_Exercise instructions_. All that is needed is every line of the listing below that has "agent".

[Start of Attachment]

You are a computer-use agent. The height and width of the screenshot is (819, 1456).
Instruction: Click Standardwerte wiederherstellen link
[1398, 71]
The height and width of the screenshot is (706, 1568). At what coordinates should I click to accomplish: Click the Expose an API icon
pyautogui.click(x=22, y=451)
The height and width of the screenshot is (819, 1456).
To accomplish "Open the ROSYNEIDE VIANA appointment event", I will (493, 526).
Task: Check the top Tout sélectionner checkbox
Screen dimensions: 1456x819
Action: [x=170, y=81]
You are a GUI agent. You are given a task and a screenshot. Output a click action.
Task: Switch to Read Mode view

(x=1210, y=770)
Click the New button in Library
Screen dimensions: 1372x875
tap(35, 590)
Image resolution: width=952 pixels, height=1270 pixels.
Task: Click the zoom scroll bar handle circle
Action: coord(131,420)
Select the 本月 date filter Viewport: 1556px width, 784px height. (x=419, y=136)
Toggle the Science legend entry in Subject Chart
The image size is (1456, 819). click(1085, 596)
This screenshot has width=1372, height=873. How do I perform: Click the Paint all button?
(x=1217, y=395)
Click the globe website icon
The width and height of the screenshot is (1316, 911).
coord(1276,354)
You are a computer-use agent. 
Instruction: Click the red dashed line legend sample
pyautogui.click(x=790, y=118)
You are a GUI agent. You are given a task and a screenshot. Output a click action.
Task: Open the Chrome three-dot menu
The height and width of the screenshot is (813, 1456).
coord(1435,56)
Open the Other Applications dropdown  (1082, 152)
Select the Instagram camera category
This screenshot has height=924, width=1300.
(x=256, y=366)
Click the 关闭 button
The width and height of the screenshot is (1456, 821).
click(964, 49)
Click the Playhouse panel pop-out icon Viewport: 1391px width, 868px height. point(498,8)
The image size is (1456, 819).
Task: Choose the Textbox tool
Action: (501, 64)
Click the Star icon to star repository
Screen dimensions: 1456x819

[End of Attachment]

_Result_.
You are a computer-use agent. The height and width of the screenshot is (819, 1456).
You are a GUI agent. You are given a task and a screenshot. Output a click action.
You are a computer-use agent. 
You are a GUI agent. You are given a task and a screenshot. Output a click action.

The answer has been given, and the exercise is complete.